* [What you should do]: Set down again, exactly and only, the lines from the one that contains "Task: Remove first unknown application rule" through the last line of the records below, both included, but not the pictures.
───── Given records ─────
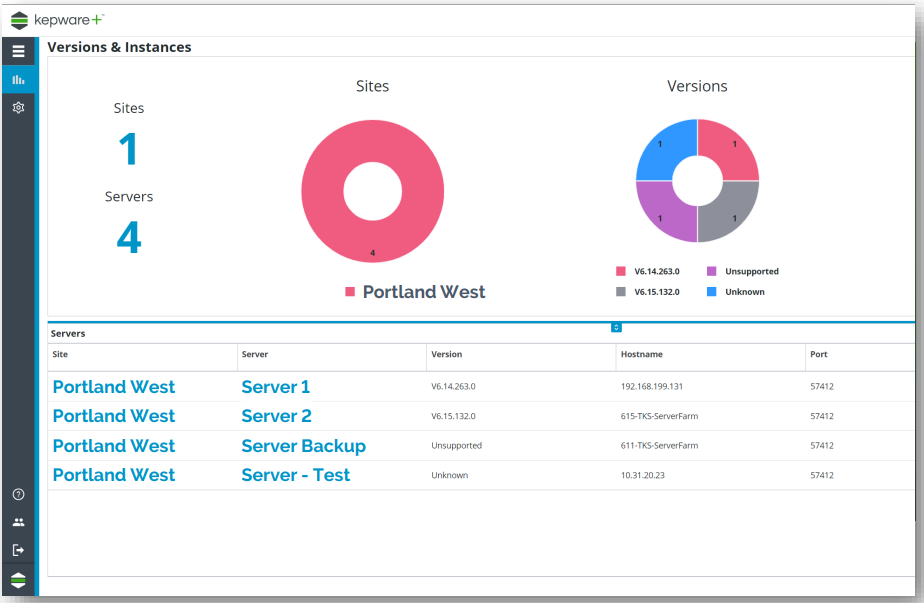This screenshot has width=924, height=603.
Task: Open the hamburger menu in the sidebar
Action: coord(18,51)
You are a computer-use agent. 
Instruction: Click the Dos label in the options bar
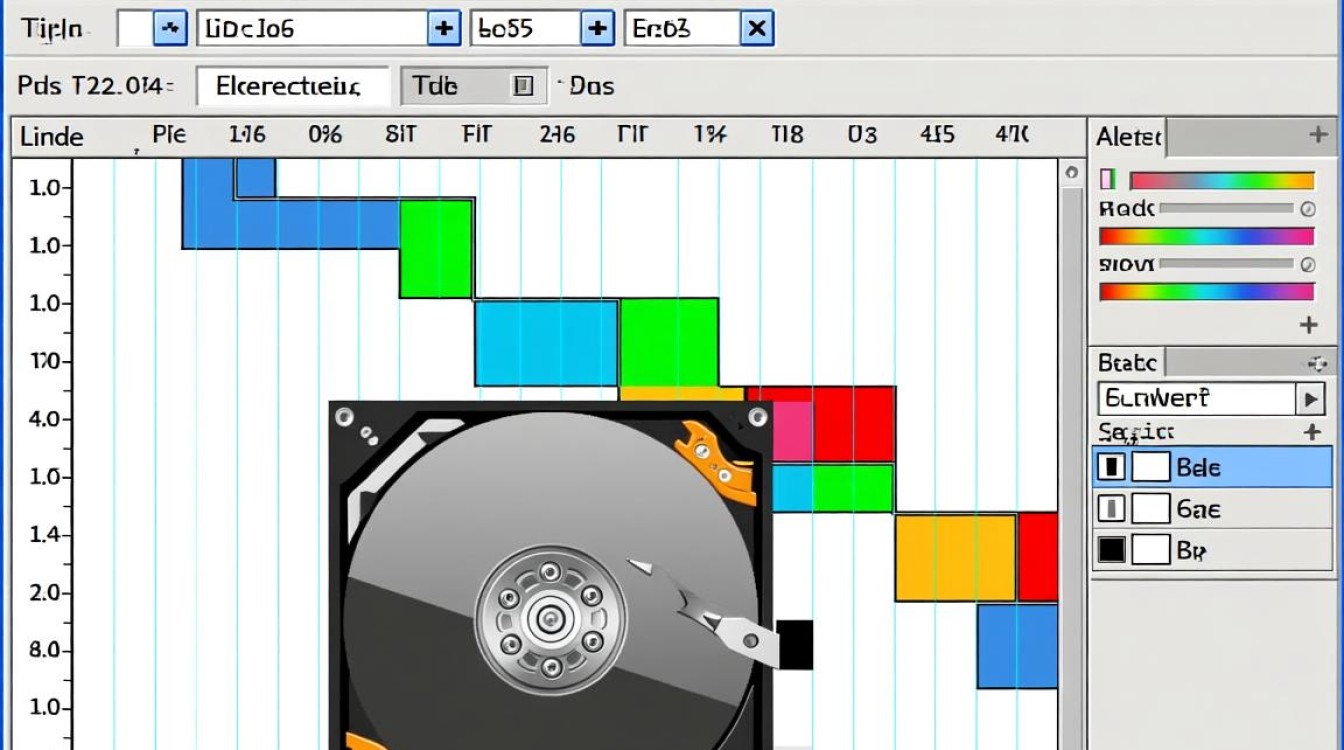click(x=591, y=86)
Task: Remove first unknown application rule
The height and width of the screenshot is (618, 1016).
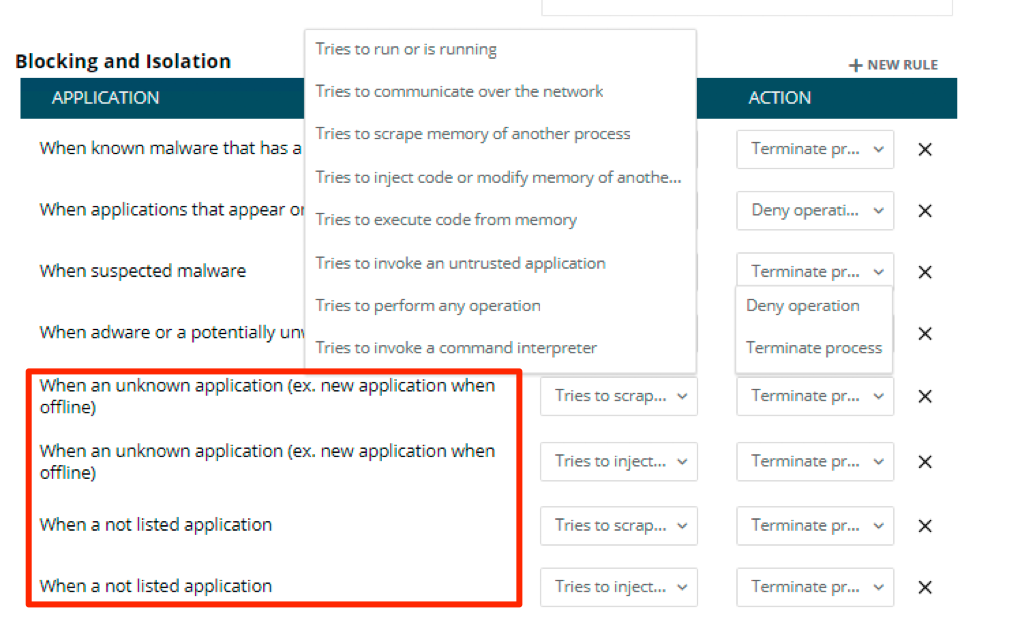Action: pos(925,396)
─────
* [Output below]:
Task: Remove first unknown application rule
The height and width of the screenshot is (618, 1016).
Action: pos(925,396)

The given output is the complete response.